• **Passage shown**
The fact that a court resorts to checking the definition of a particular word in a dictionary, as the trial court did in the present case with respect to "duplicate," does not mean that the document is ambiguous. Numerous courts have found a contract to be unambiguous while, at the same time, checking a dictionary definition to determine the clear and ordinary meaning of a word. Guman, supra; Hrynciw v. State Auto Ins. Cos. (Mar. 31, 1998), Lucas App. No. L-97-1267, unreported, 1998 WL 161200; Graham v. Drydock Coal Co. (Dec. 29, 1994), Athens App. No. 93CA1599, unreported, 1994 WL 725149. A dictionary definition does not amount to parol evidence. It is a reliable source for finding the plain and ordinary meaning of a word. Rite Aid of Ohio, Inc. v. Marc's Variety Store, Inc. (1994), 93 Ohio App.3d 407, 415.
In the case sub judice, there is no need to resort to construction of the language, or to consider parol evidence. A review of the trial court's judgment entry gives no indication that the trial court did so. Instead, it appears that the trial court properly considered the plain and ordinary meaning of the words in the agreement. As previously stated, checking various dictionary definitions of a certain word does not equate with a finding of ambiguity. The trial court examined the different pumps and heard testimony from both sides on the similarities and differences between the pumps. The court concluded that while they were "very similar," they were not "duplicates" and, accordingly, no breach of contract occurred. We do not find error in this conclusion.
Based upon the foregoing analysis, Commercial's first assignment of error is without merit.
In the second assignment of error, Commercial contends that the trial court erred by applying a tort analysis in determining whether or not a breach of the settlement agreement occurred. Specifically, Commercial argues that the trial court's judgment entry is devoid of any language indicating that a contract analysis was employed but, instead, shows signs that the court improperly used an unfair competition analysis.
We believe, however, that the mere fact that the trial court did not specifically state that it was applying a contract analysis does not mean that it failed to use such analysis. The issue before the court was whether Permco breached the 1980 settlement agreement by selling or distributing a pump made with "envelope parts that duplicate the outer configuration of envelope parts manufactured by Commercial." In order to make this determination, the trial court had to examine and compare the two pumps, and hear evidence as presented by both sides. The trial court acted accordingly. Additionally, the 1980 settlement agreement was the result of the resolution of a lawsuit that was based, in part, on a claim of unfair competition. Thus, it only makes sense that in determining whether a breach occurred, the trial court would examine whether or not consumer confusion would result from the sale of both pumps. The elimination of such confusion was clearly the object of the settlement agreement.
Hence, the trial court did not apply the wrong analysis in deciding this dispute. Commercial's second assignment of error is without merit.
The judgment of the trial court is hereby affirmed.
________________________________________ PRESIDING JUDGE WILLIAM M. O'NEILL
CHRISTLEY, J., GRENDELL, J., concur.

• **Exercise prompt**
In the court opinion, what did the trial court conclude about the two pumps? The data that comes next is from a separate source.

• **Dataset section**

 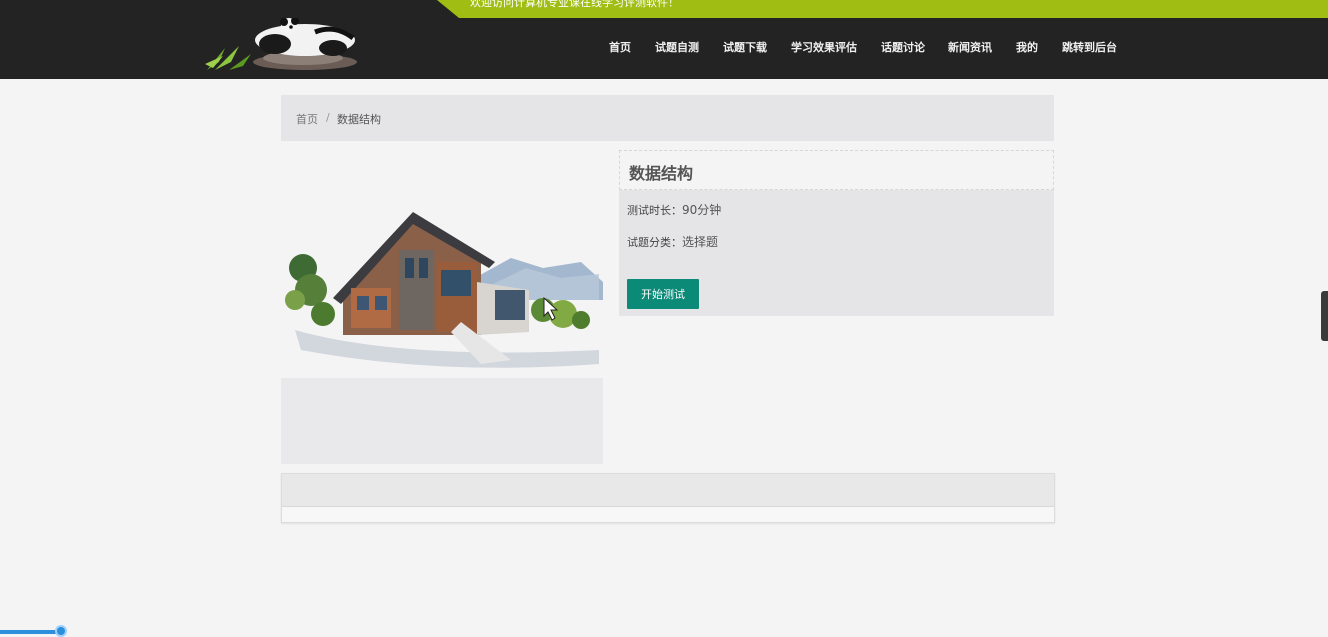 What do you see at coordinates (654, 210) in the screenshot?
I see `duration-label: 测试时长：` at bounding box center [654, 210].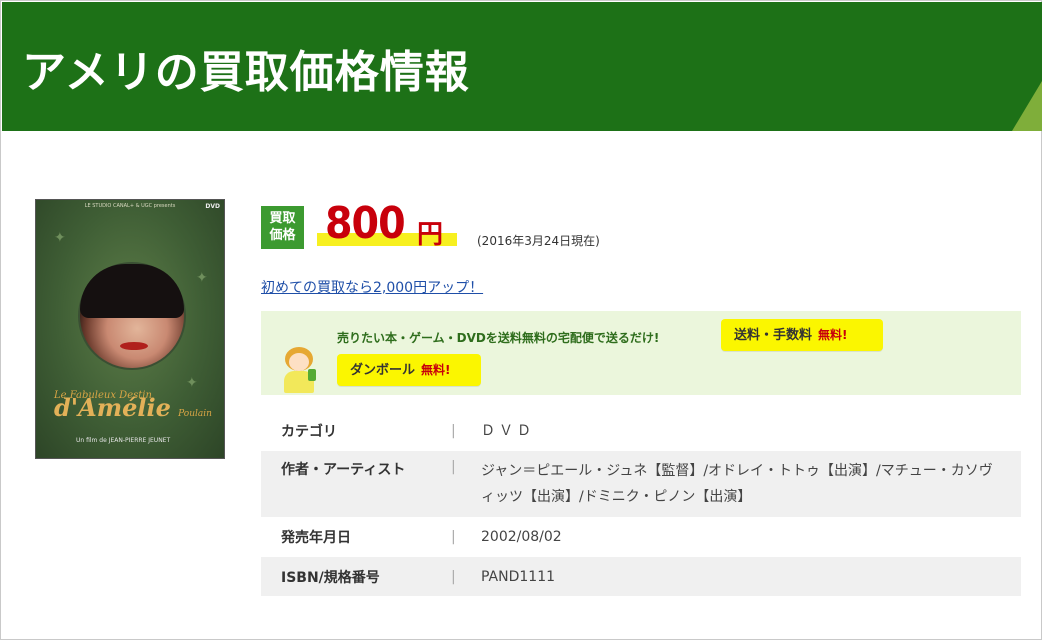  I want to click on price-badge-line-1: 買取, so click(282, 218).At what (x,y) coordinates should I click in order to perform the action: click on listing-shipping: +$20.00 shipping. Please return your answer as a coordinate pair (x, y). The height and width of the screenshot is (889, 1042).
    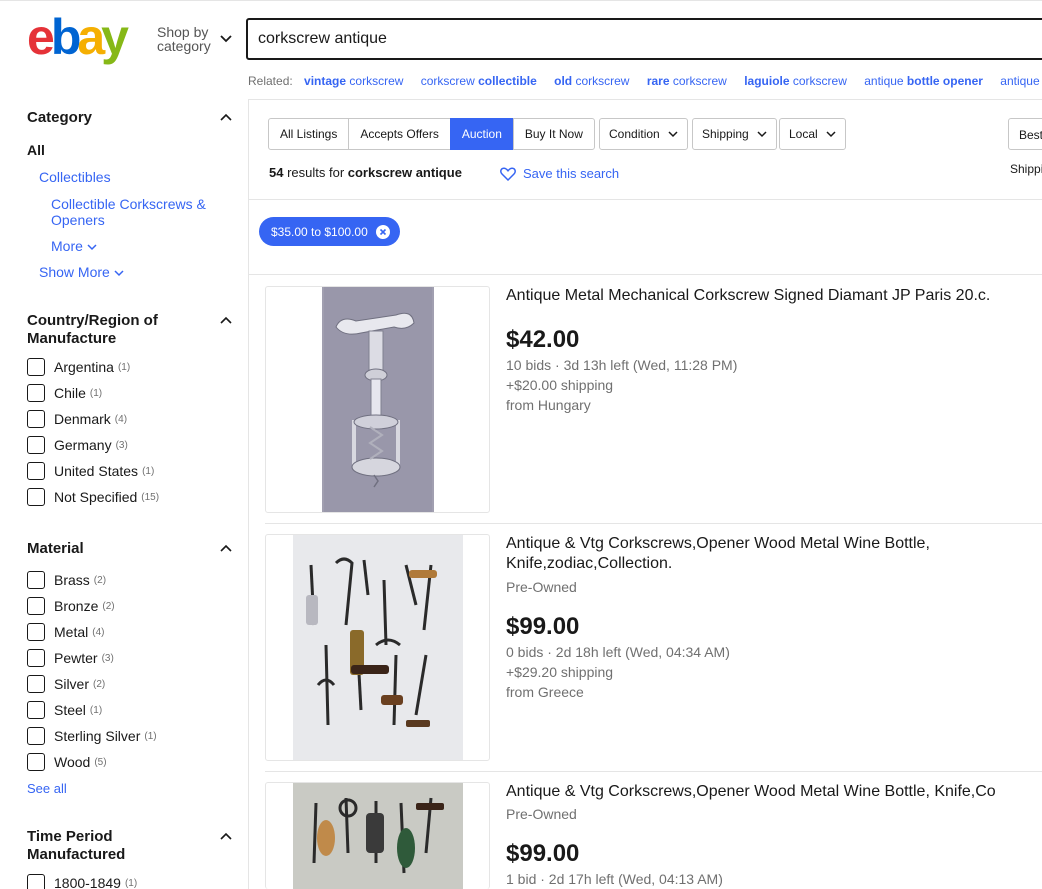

• **Finished exercise**
It concluded that the pumps were "very similar" but not "duplicates," so no breach of contract occurred.